Visa’s Bet on Plaid Is Costly but Necessary

Visa is acquiring Plaid, a young software firm that helps financial-technology companies connect to customers’ bank accounts, for $4.9 billion in cash, plus $400 million in retention and deferred equity. The company says it will use new debt at some point to fund the deal.

It is an expensive bet on how people and companies will pay and move money in the future. Privately held Plaid, founded in 2013, was valued at $2.65 billion in a 2018 fundraising. Because Visa’s core card business is so vast and profitable—its operating margin last quarter was 61%—and Plaid is still young and in its investment stage, the deal will be dilutive to Visa’s earnings in fiscal 2021, to the tune of 1 to 1.5 percentage points of adjusted earnings-per-share, the company said. Visa doesn’t expect Plaid to be accretive for another three years.

But expensive doesn’t mean wrong. Plaid is one of a handful of firms that is central to facilitating the growth of new digital-financial services. Betterment, PayPal Holdings, Coinbase and others use Plaid’s software to link their trading, investment and payment services to more than 200 million consumer accounts at banks. What’s notable for Visa is that in many of those scenarios, credit or even debit cards aren’t involved.

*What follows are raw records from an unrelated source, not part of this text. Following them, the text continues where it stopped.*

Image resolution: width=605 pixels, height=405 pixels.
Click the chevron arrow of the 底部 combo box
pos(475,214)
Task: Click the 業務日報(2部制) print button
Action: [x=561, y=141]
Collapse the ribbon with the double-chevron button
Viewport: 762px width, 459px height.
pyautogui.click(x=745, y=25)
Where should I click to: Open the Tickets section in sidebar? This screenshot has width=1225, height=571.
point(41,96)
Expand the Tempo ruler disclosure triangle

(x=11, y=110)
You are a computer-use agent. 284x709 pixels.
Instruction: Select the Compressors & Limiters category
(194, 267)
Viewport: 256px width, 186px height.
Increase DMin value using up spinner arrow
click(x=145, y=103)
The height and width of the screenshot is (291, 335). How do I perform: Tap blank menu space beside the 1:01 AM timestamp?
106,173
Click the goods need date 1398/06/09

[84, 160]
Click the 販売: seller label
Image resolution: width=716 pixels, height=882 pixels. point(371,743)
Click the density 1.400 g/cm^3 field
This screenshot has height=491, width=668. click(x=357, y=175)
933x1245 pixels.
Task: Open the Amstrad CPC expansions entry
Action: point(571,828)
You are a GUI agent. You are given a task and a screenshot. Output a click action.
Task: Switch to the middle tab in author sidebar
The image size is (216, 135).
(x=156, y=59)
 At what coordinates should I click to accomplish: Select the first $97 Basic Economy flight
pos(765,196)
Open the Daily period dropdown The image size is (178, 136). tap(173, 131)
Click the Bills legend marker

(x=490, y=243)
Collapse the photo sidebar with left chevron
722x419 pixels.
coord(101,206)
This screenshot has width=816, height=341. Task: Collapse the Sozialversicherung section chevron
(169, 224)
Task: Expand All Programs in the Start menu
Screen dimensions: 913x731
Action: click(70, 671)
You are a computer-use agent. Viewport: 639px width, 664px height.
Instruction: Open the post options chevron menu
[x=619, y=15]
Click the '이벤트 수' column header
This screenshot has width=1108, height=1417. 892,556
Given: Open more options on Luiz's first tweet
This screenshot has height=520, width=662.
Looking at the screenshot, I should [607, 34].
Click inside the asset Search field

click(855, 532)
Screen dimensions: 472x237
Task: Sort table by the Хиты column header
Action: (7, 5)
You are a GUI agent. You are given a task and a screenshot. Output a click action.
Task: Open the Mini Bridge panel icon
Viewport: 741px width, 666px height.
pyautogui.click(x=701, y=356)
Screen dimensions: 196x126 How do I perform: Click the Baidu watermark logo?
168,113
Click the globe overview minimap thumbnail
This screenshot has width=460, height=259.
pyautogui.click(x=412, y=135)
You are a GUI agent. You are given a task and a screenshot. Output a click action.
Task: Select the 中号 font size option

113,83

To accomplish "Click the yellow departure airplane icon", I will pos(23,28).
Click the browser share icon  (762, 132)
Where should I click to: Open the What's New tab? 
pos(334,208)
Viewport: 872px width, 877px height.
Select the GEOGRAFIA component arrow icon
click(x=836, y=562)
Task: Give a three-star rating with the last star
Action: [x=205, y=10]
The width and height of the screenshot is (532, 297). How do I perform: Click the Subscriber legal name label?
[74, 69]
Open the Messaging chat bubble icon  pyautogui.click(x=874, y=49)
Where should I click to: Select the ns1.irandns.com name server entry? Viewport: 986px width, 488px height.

Credit and debit cards are of course still a huge and growing business. As long as people are spending more, and paying less often with cash, there is room to grow. Card networks have also worked hard to ensure that many new digital banking tools, such as Apple Pay or PayPal’s wallets, keep cards in the picture. Customers merely turn their physical cards into virtual ones that can be tapped in stores or used with one-click “buttons” when shopping.